This is according to the Cyberbullying Research Centre at the CSIR which found some of the increasing problem was 61% due to appearance, 25% to academic achievement or intelligence, 17% to race, 15% to sexuality and financial status and 11% to religion.

It said that cyberbullies often picked their victims randomly because of something they did online, or did not like, or a comment that was made.

This sentiment correlates somewhat with the incident that led to the suicide of Mbilwi Secondary pupil Lufuno Mavhunga after a video of her being assaulted by a fellow learner went viral on social media. Another example is the video of a female warder having sex with a prison inmate.

Researcher Sipho Ngobeni said cyberbullying was particularly difficult to curb as many people did not see the harm associated with it and often drew attention to “more serious” issues to deal with instead.

Parents also had no knowledge of their children’s behaviour online, and often said it was the school’s duty to educate their offspring.

However, Ngobeni said that the task proved challenging for teachers to deal with single-handedly as he said they often did not know when to intervene, particularly in instances where the cases of cyberbullying took place away from the school.

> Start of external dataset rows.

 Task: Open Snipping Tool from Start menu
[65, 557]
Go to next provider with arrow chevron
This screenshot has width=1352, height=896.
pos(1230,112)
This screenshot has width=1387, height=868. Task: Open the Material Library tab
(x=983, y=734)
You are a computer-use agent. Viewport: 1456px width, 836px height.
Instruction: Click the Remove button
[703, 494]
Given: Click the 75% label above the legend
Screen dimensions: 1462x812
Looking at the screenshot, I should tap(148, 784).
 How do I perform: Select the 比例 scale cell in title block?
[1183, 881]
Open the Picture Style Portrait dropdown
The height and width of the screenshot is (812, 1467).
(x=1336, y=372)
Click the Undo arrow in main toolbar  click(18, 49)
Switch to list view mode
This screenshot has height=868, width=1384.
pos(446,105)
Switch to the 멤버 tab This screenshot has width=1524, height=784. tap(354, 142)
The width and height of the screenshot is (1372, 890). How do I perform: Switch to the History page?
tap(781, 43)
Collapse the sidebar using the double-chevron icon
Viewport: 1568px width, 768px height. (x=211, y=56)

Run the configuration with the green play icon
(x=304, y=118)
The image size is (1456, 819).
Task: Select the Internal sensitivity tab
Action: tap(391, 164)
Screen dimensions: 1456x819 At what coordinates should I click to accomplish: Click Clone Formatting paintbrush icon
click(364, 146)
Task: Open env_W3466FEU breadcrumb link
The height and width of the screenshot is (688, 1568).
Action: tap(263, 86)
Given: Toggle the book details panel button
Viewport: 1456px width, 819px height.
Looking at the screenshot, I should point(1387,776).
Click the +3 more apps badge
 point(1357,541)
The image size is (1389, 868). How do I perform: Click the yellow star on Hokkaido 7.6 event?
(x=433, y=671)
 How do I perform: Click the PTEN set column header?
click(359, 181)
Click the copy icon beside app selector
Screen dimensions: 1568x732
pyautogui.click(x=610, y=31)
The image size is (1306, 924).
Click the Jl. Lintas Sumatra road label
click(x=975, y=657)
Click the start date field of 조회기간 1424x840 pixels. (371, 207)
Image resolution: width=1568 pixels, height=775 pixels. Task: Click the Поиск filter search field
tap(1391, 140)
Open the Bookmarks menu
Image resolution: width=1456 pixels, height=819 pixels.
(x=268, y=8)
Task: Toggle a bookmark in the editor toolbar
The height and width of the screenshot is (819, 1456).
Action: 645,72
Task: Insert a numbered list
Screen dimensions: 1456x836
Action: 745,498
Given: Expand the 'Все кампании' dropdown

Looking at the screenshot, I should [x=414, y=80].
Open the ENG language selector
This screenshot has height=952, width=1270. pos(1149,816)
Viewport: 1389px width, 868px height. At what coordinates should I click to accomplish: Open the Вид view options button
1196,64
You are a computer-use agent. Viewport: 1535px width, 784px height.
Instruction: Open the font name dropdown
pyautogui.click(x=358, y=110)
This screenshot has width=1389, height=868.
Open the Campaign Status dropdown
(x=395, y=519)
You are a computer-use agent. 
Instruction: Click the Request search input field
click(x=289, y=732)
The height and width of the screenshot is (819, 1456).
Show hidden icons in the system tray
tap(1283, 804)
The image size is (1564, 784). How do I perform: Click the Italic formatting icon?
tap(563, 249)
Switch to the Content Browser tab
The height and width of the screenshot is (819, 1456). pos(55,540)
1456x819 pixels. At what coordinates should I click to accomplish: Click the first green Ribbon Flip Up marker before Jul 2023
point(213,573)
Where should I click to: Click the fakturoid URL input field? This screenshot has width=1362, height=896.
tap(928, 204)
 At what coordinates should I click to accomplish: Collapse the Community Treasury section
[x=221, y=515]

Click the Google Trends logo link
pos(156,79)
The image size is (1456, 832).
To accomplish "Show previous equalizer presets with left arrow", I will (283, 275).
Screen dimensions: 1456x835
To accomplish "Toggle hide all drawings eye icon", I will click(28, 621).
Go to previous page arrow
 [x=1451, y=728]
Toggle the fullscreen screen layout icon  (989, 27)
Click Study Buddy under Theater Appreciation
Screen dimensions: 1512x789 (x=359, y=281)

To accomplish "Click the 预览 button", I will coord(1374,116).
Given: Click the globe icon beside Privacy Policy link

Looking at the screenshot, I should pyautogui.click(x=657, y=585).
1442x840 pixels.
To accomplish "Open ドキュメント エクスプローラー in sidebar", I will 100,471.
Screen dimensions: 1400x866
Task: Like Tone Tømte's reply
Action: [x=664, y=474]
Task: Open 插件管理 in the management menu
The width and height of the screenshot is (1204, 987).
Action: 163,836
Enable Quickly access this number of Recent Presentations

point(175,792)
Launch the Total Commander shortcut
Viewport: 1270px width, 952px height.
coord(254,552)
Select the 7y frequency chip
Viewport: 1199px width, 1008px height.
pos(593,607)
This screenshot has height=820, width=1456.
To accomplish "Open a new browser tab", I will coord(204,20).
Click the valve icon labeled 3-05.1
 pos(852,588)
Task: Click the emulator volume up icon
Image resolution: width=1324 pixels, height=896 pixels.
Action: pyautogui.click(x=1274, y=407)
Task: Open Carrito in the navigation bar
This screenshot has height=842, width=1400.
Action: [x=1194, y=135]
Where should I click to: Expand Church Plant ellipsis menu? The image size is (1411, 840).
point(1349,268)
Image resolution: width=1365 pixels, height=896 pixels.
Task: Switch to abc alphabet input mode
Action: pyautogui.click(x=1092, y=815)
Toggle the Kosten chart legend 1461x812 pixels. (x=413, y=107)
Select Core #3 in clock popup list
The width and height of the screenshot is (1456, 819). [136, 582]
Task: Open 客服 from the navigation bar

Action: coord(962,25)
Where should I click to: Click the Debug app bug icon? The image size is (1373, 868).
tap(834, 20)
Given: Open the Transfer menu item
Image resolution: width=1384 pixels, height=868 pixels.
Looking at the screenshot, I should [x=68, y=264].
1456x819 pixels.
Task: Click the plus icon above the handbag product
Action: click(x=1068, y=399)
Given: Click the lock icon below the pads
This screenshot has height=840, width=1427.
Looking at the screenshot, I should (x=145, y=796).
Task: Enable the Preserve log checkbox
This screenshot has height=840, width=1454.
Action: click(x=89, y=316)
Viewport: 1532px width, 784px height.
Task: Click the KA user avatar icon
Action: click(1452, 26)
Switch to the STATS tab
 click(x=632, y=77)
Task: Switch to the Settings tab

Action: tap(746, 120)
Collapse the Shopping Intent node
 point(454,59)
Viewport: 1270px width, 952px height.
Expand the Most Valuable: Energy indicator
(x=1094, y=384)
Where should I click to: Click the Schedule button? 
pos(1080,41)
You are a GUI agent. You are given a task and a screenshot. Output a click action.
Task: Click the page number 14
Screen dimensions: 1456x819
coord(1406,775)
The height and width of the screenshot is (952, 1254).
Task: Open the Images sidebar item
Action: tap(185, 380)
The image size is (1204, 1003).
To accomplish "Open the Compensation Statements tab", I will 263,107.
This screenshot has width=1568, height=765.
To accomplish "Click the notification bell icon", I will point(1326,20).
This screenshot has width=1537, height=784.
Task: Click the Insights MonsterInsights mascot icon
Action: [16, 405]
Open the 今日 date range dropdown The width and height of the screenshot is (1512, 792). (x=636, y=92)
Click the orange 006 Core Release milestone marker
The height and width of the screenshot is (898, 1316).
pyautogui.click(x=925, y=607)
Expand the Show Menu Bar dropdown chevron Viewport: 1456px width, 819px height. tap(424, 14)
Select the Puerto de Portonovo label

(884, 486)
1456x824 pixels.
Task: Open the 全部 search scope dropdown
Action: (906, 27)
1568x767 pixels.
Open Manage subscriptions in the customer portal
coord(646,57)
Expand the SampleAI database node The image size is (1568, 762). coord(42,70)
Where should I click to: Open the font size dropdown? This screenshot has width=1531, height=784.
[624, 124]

According to the researchers, instances of cyberbullying occurred predominantly on Instagram, Facebook, and Snapchat, with fewer cases taking place on WhatsApp, YouTube and Twitter.

Researcher Rofhiwa Netshiya said it was crucial for parents to step in when they saw signs of cyberbullying, as leaving it often led to children developing social anxiety, depression, and suicidal thoughts.

When this happened, he said children tended to stop using social media and started engaging in self-harm, skipping classes, developing eating disorders or venturing into alcohol and drug abuse.

To protect their children, parents and the schools have been urged to start educating themselves, he said.